Les yeux de Nynaeve se dilatèrent et elle commença à se rejeter en arrière pour s’écarter de lui ; puis elle raidit le dos par défi. Thom ne parut pas le remarquer ; il continua d’une voix à la douceur inquiétante. « Ils envahiraient l’auberge comme des fourmis meurtrières sur une rumeur, un murmure. Si forte est leur haine, leur envie de tuer ou de prendre quiconque comme ces deux-là. Et la jeune fille ? Les garçons ? Vous-même ? Vous êtes pleinement associée avec eux, assez pour les Blancs Manteaux, en tout cas. Vous n’aimeriez pas leur façon de poser des questions, surtout quand il s’agit de la Tour Blanche. Les Inquisiteurs des Blancs Manteaux vous présument coupable au préalable et ils ont une seule sentence pour ce genre de culpabilité. Ils ne se soucient pas de trouver la vérité ; ils croient déjà la connaître. Tout ce qu’ils cherchent avec leurs fers rouges et leurs tenailles, c’est une confession. Rappelez-vous donc que certains secrets sont trop dangereux pour qu’on les énonce tout haut, même quand vous vous imaginez savoir qui écoute. » Il se redressa en marmottant : « J’ai l’impression d’avoir souvent répété ça, ces derniers temps.

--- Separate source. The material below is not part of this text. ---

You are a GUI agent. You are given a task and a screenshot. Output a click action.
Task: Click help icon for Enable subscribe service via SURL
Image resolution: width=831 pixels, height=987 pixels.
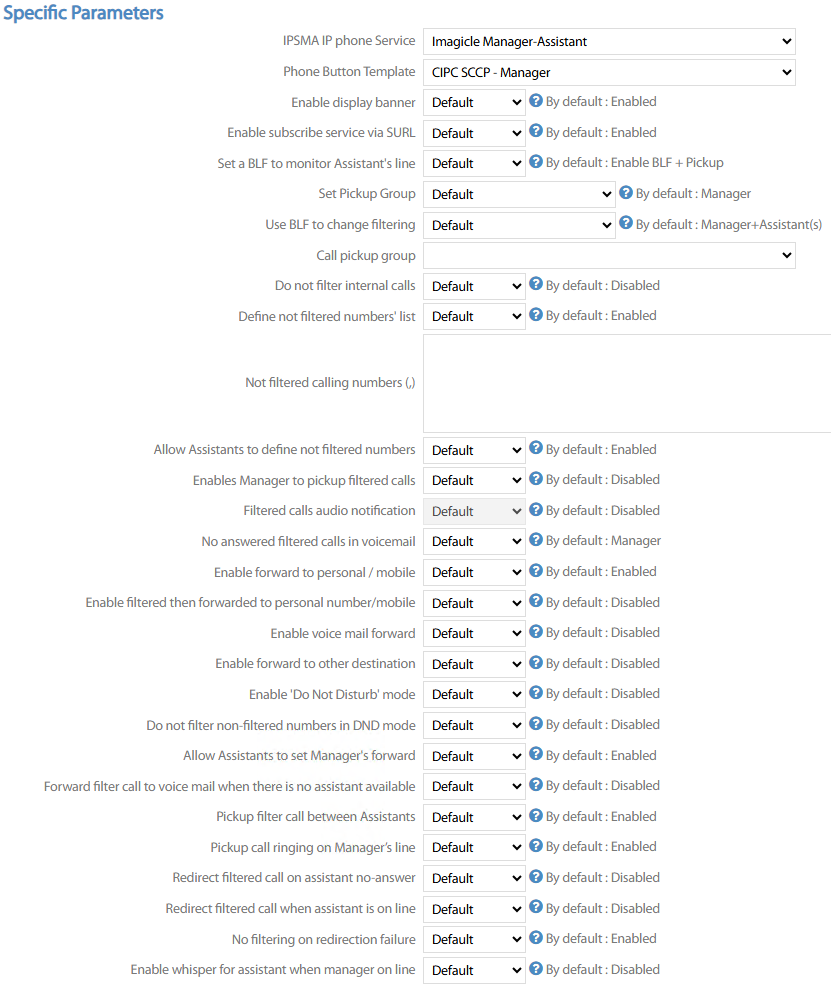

— Bien parlé, ménestrel », dit Lan. Le Lige avait de nouveau ce regard évaluateur. « Je suis étonné de tant de sollicitude de votre part. »

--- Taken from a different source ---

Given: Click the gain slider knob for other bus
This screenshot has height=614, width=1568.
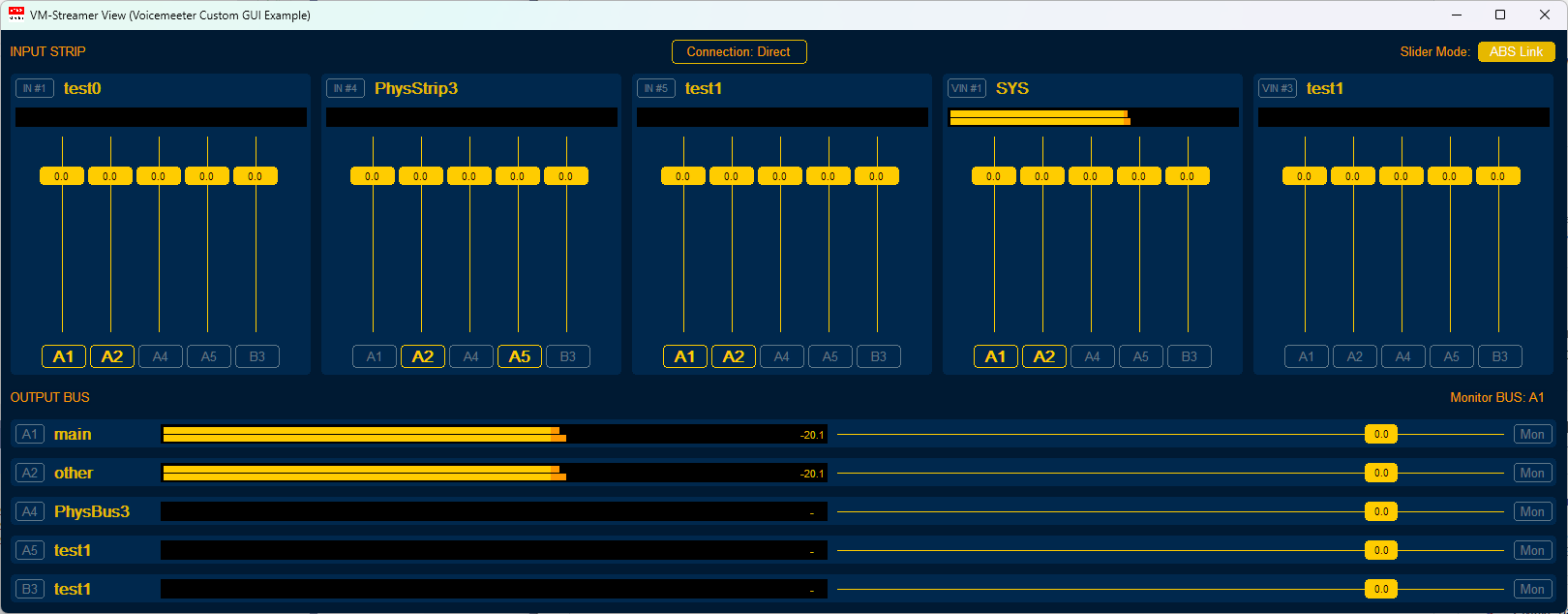Looking at the screenshot, I should tap(1381, 473).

Thom haussa les épaules. « On sait que je suis arrivé avec vous, moi aussi. Je n’aime pas l’idée d’un Inquisiteur armé d’un fer rouge en train de m’adjurer de me repentir de mes péchés et de marcher dans la Lumière.
— Voilà simplement une raison de plus pour qu’ils rentrent avec moi dans la matinée, interposa Nynaeve d’un ton sec. Ou cet après-midi, aussi bien. Plus vite nous serons loin de vous et sur le chemin du retour au Champ d’Emond, mieux ce sera.
— Nous ne pouvons pas », dit Rand, et il fut heureux que ses amis parlent tous en même temps. De cette façon, le regard irrité de Nynaeve devait se déployer de-ci de-là ; elle n’épargna personne, néanmoins. Mais il avait parlé le premier et tous se turent en le regardant. Même Moiraine se rappuya au dossier de son siège, l’observant par-dessus ses doigts joints en château. Ce fut avec effort qu’il affronta le regard de la Sagesse. « Si nous retournons au Champ d’Emond, les Trollocs y retourneront aussi. Ils… nous pourchassent. Je ne sais pas pourquoi, mais c’est comme ça. Peut-être pourrons-nous en trouver la raison à Tar Valon. Peut-être pourrons-nous découvrir comment les arrêter. C’est le seul moyen… »
Nynaeve leva les bras au ciel. « On croirait entendre Tam. Il s’est fait transporter à la réunion du village et il s’est efforcé de convaincre tout le monde. Il avait déjà essayé au Conseil. La Lumière sait comment votre… Maîtresse Alys » – elle investit ce nom d’une charge de mépris. – « … s’est débrouillée pour le persuader ; il a d’ordinaire une miette de bon sens de plus que la majorité des gens. En tout cas, les membres du Conseil sont en général une bande d’imbéciles mais pas assez bêtes pour ça, et personne d’autre non plus. Ils sont tombés d’accord qu’on devait vous retrouver. Puis Tam a voulu être celui qui allait à votre recherche, alors qu’il ne peut pas tenir debout. La bêtise doit être un trait de famille. »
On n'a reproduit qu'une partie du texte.